■ **WHAT IS EXPECTED**: Reproduce the part of the passage on Nash equilibria below word for word, starting with the words containing "Note that (4.5c)" and ending with "and (4.5b) hold.".
— start of SELECTED EXTRACT —
Note that (4.5c) and (4.5d) correspond to the subdifferential inclusion in Theorem 6. For readability, we split the proof over several partial results.

Lemma 1

Under the assumptions of Theorem 9, there exists a sequence of MY parameters \(\gamma _k \rightarrow \infty \) such that the associated sequence of Nash equilibria \(\{z^{\gamma _k}\}_{k \rightarrow \infty }\) converges weakly to a feasible strategy of the GNEP, i.e. (4.5a) and (4.5b) hold.
— end of SELECTED EXTRACT —
— start of RECORD EXCERPTS —
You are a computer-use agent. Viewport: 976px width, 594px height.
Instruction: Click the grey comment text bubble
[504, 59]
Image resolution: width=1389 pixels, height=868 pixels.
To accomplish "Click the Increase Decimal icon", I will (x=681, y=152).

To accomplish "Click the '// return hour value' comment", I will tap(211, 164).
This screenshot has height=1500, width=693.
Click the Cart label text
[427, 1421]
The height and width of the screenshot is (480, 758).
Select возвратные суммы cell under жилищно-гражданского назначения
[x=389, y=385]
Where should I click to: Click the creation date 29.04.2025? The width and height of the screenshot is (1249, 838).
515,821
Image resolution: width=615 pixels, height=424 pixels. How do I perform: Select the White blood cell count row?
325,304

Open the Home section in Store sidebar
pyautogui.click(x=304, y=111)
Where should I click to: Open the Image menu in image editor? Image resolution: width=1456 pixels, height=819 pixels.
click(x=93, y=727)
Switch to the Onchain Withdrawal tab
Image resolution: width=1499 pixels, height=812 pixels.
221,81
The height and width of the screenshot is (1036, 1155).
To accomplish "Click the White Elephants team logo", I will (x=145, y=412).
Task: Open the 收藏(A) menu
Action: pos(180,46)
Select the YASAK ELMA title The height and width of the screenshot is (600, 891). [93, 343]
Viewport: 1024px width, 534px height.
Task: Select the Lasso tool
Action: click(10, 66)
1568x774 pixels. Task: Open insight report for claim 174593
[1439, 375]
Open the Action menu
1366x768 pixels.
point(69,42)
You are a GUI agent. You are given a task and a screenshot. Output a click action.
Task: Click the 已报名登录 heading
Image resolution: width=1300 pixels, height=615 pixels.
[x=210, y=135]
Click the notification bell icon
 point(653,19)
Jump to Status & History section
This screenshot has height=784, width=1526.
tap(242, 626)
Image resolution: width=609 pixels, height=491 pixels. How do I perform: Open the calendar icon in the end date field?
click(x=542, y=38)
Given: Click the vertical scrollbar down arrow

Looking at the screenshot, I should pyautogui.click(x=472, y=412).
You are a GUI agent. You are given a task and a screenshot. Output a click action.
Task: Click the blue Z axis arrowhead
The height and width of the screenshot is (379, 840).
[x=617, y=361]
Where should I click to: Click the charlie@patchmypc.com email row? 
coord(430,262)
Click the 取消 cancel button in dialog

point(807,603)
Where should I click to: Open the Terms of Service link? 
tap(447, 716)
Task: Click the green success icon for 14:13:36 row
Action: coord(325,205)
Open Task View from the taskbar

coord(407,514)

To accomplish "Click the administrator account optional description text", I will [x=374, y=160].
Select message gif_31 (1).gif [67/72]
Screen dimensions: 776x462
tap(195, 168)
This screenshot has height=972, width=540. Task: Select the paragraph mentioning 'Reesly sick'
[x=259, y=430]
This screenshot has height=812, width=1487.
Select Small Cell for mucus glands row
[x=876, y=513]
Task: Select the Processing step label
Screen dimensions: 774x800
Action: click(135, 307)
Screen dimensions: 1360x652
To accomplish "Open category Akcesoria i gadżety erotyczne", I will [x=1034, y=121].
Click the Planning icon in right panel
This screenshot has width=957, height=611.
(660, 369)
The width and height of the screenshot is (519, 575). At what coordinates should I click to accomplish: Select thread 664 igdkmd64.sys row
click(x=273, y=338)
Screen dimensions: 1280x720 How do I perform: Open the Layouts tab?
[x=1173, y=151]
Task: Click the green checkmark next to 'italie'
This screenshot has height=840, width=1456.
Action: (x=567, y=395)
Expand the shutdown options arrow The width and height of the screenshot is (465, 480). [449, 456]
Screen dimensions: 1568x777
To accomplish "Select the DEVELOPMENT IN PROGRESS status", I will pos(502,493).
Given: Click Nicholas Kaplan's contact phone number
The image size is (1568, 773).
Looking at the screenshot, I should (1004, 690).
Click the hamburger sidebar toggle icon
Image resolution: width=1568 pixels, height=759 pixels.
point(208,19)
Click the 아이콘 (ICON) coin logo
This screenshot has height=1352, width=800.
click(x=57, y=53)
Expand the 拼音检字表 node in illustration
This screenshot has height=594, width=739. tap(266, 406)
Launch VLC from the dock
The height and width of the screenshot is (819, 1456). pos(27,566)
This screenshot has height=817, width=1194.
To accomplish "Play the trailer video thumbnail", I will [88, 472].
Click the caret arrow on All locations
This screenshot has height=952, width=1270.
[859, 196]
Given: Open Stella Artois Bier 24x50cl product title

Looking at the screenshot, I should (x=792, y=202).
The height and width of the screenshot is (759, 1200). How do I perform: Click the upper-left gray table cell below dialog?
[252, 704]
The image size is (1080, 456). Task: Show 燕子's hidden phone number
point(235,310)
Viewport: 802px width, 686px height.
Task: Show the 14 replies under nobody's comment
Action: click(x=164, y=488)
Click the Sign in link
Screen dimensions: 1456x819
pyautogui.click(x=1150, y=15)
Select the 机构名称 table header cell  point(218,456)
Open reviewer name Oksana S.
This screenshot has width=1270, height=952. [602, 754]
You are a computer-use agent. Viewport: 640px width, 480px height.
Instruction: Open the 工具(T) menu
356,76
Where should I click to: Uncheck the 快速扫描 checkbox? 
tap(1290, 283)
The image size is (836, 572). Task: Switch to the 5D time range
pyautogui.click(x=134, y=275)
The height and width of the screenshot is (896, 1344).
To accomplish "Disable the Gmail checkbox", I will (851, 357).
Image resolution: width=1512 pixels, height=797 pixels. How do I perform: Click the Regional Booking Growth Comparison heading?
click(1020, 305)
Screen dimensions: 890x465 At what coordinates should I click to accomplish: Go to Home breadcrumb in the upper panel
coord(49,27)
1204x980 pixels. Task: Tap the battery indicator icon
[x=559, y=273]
— end of RECORD EXCERPTS —
■ **EXERCISE OUTPUT**:
Note that (4.5c) and (4.5d) correspond to the subdifferential inclusion in Theorem 6. For readability, we split the proof over several partial results.

Lemma 1

Under the assumptions of Theorem 9, there exists a sequence of MY parameters \(\gamma _k \rightarrow \infty \) such that the associated sequence of Nash equilibria \(\{z^{\gamma _k}\}_{k \rightarrow \infty }\) converges weakly to a feasible strategy of the GNEP, i.e. (4.5a) and (4.5b) hold.